Your copy must start with the line containing "The height and" and end with the last line of the entries, matching them exactly and leaving out every picture.
----- Exercise input
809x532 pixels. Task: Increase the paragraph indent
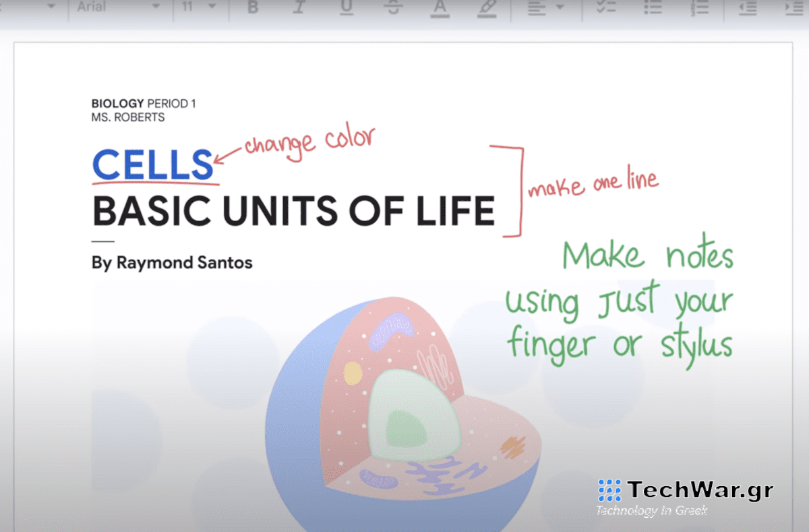(793, 7)
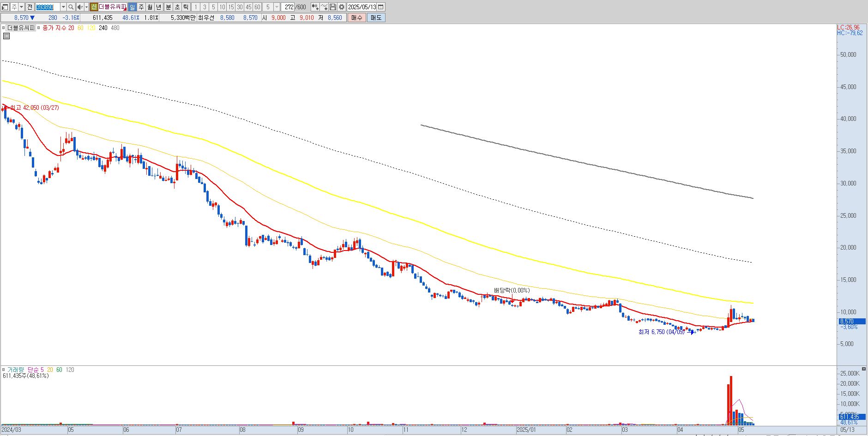Expand the tick interval dropdown beside 5
Viewport: 868px width, 436px height.
click(277, 7)
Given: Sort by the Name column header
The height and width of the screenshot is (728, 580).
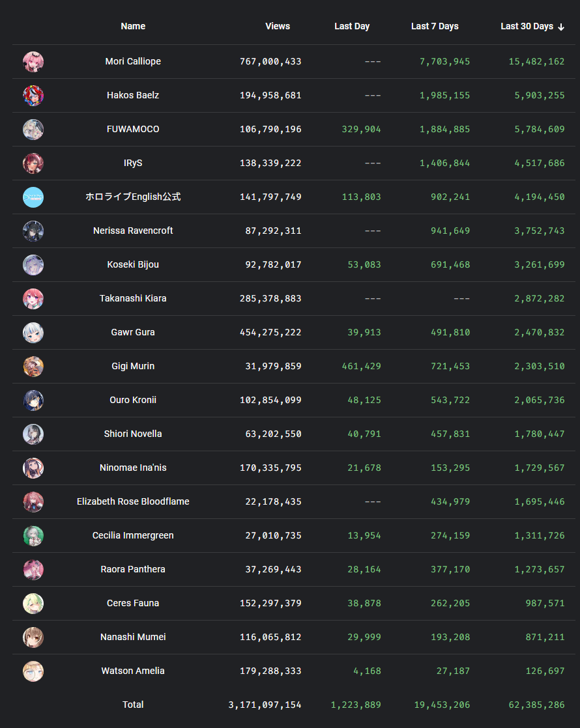Looking at the screenshot, I should [133, 27].
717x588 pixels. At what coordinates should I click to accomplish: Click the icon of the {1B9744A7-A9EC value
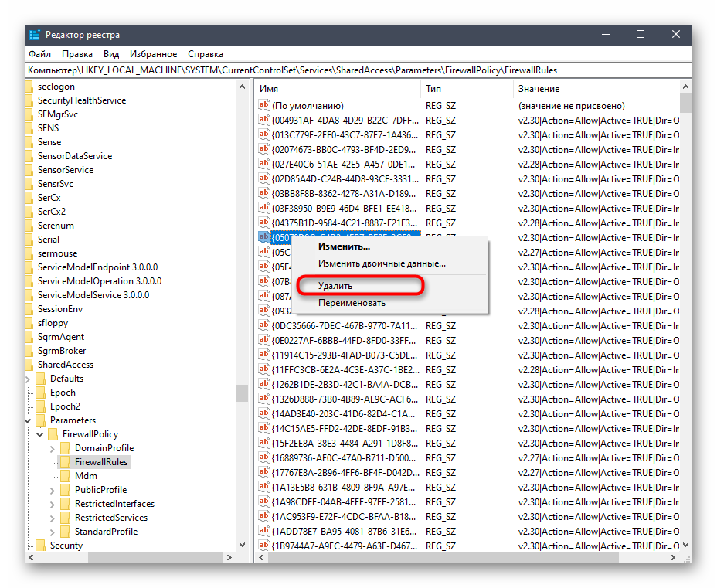point(263,546)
----------
# Task answer
The height and width of the screenshot is (728, 580).
Looking at the screenshot, I should [133, 27].
717x588 pixels. At what coordinates should I click to accomplish: Click the icon of the {1B9744A7-A9EC value
point(263,546)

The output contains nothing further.